The Best and Worst MREs
The advent of a wider variety of meal items also offered the opportunity to look back on the best and worst of those menus. What were the crowd favorites, and which were the meals to be avoided at all costs?
The Best MREs
- Chili and Macaroni (Menu 10). It’s not that I have thing for chili mac, it’s that this meal came with two things that were always staples for me: teriyaki beef sticks and cherry Twizzlers. The chili mac was good, but those two items made it a meal worth fighting over.
- Hash Brown Potatoes with Bacon (Menu 20). I could barely stomach the main entrée, but the rest of the meal was enough to survive on: granola with milk and blueberries, apple turnover, and salted peanuts. That’s the breakfast of champions.
- Shredded Beef in Barbecue Sauce (Menu 2). Okay, this will never quite measure up to the standards of good Kansas City barbecue, but after a long day in a combat zone, it’s passable. And you can follow it up with an oatmeal cookie.

======

QUESTIONS ON THE MATERIAL:
#1 Please rewrite the stretch of the MRE excerpt from "The Best MREs" through "an oatmeal cookie.", swapping "Twizzlers" for "licorice".
#2 According to the MRE excerpt, what can you follow the Shredded Beef in Barbecue Sauce with?
The lines that come next are separate from the MRE excerpt.

SUPPLIED DATA:
======

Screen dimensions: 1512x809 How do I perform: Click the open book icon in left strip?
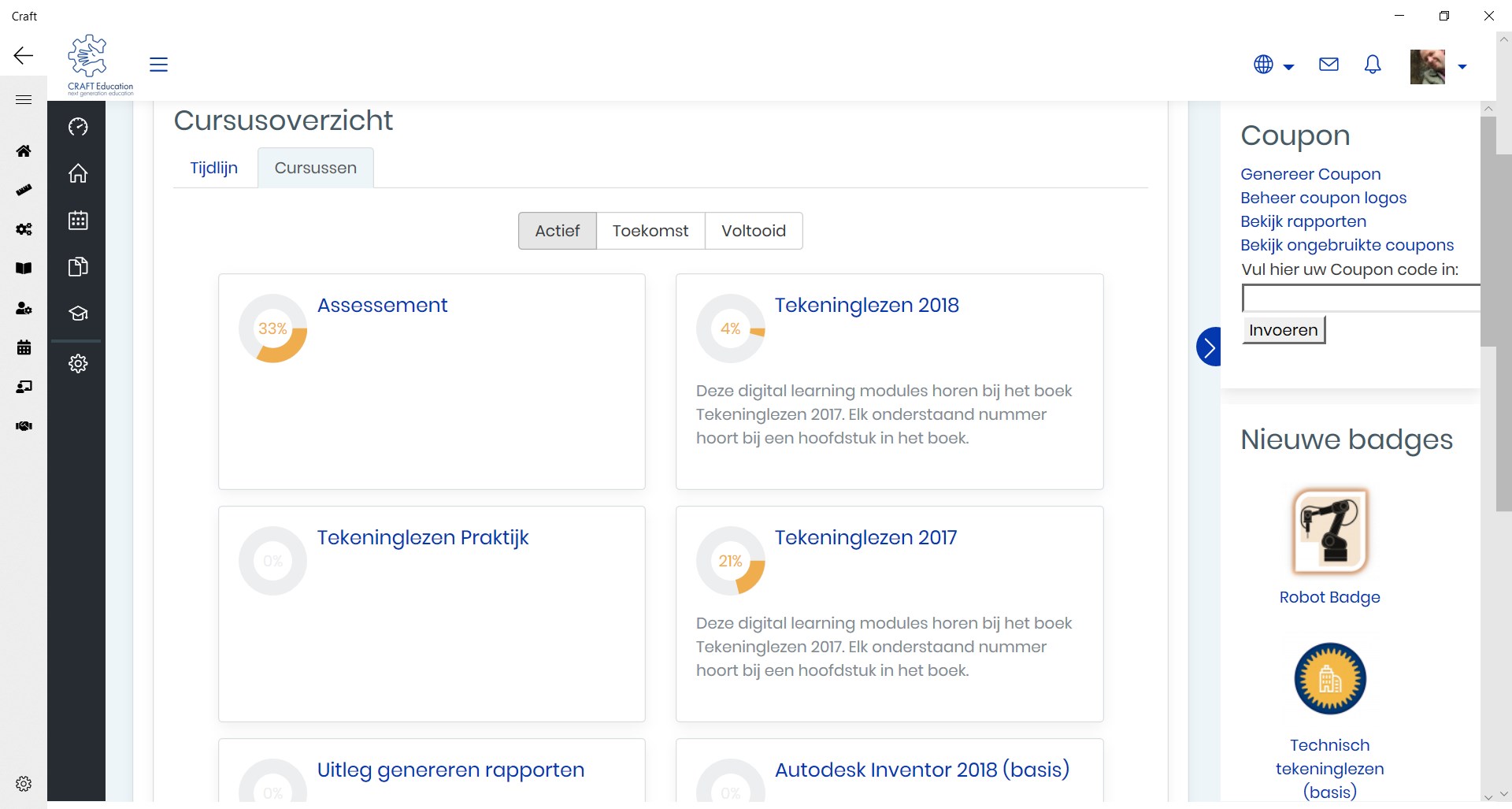pyautogui.click(x=24, y=269)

======

SOLUTION LIST:
#1
The Best MREs
- Chili and Macaroni (Menu 10). It’s not that I have thing for chili mac, it’s that this meal came with two things that were always staples for me: teriyaki beef sticks and cherry licorice. The chili mac was good, but those two items made it a meal worth fighting over.
- Hash Brown Potatoes with Bacon (Menu 20). I could barely stomach the main entrée, but the rest of the meal was enough to survive on: granola with milk and blueberries, apple turnover, and salted peanuts. That’s the breakfast of champions.
- Shredded Beef in Barbecue Sauce (Menu 2). Okay, this will never quite measure up to the standards of good Kansas City barbecue, but after a long day in a combat zone, it’s passable. And you can follow it up with an oatmeal cookie.

#2 An oatmeal cookie.